[Provided data — start]

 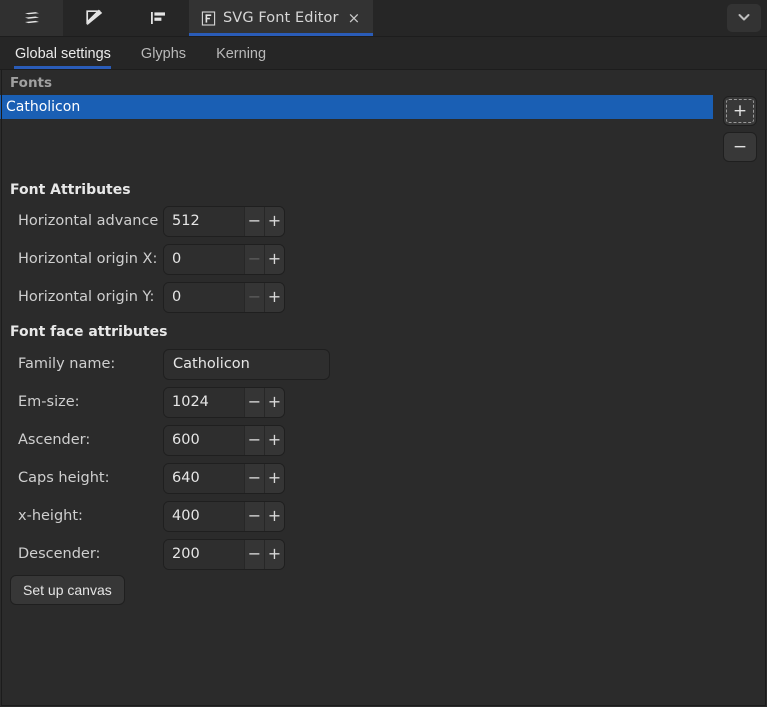 I want to click on dock-tab-bar: SVG Font Editor ×, so click(x=384, y=18).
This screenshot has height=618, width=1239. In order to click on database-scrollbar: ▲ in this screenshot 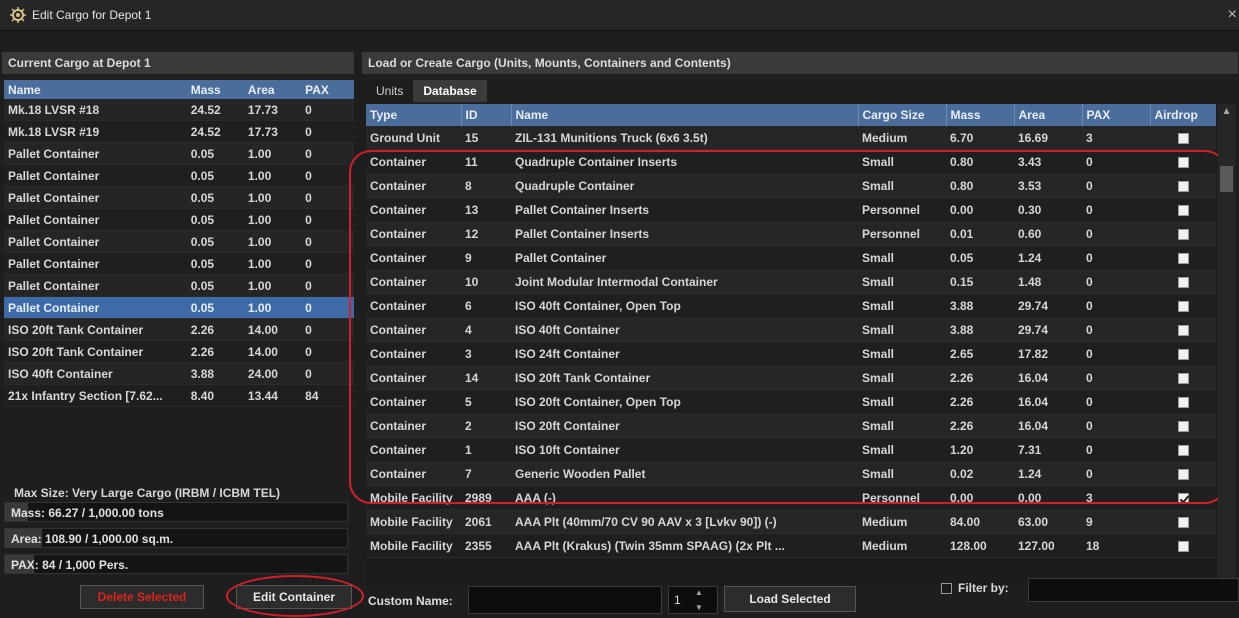, I will do `click(1226, 345)`.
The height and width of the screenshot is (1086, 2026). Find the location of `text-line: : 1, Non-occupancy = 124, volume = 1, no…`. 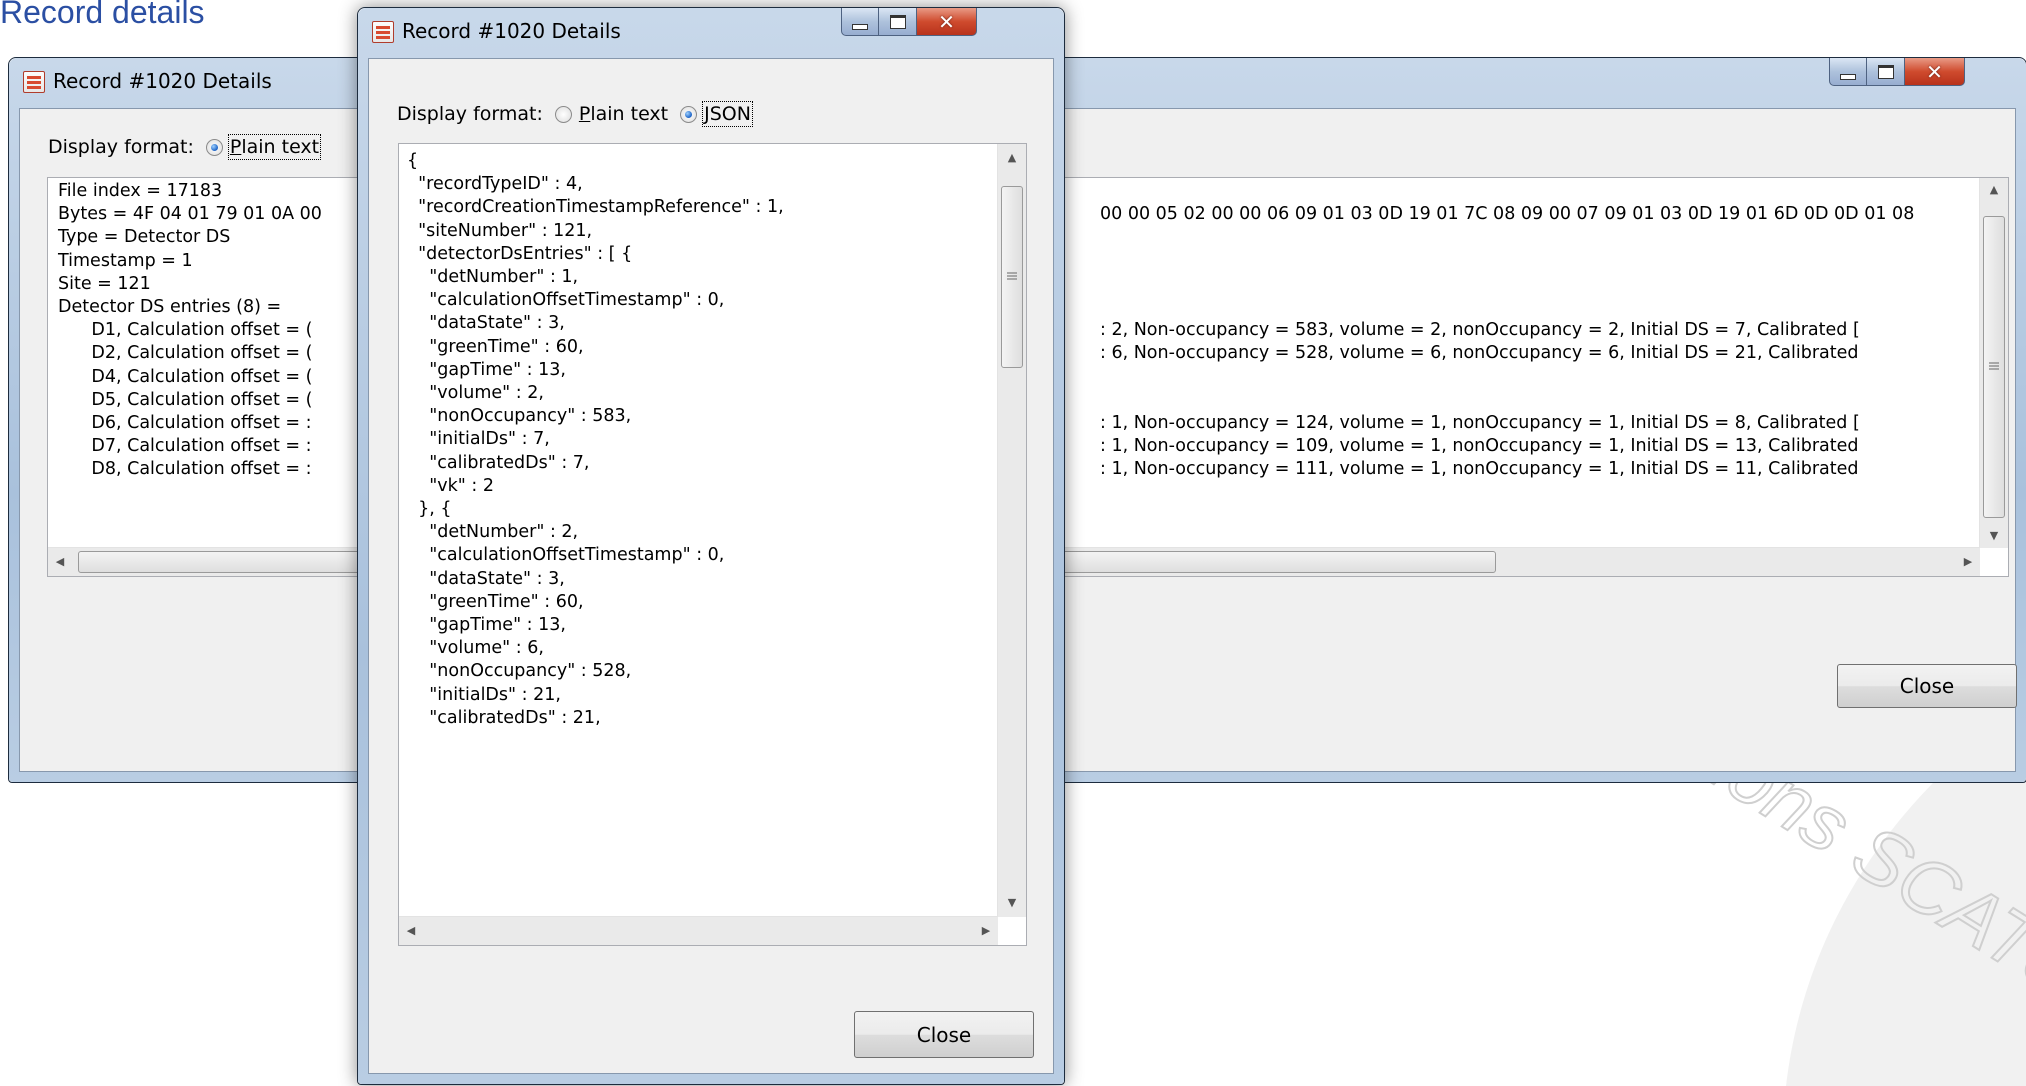

text-line: : 1, Non-occupancy = 124, volume = 1, no… is located at coordinates (1480, 424).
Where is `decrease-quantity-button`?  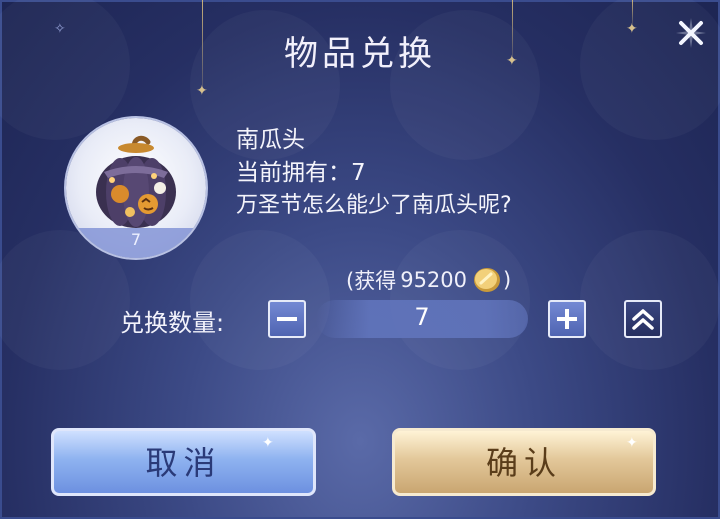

[Provided data — finish]

- **Exercise brief**:
Take the lines from the one containing "The height and" through the end of the lines, and swap "screenshot" for "image" with everything else unchanged. Return only those lines, without the pictures.

- **Reply**:
The height and width of the image is (1086, 2026). Find the location of `text-line: : 1, Non-occupancy = 124, volume = 1, no…`. 

text-line: : 1, Non-occupancy = 124, volume = 1, no… is located at coordinates (1480, 424).
Where is `decrease-quantity-button`?  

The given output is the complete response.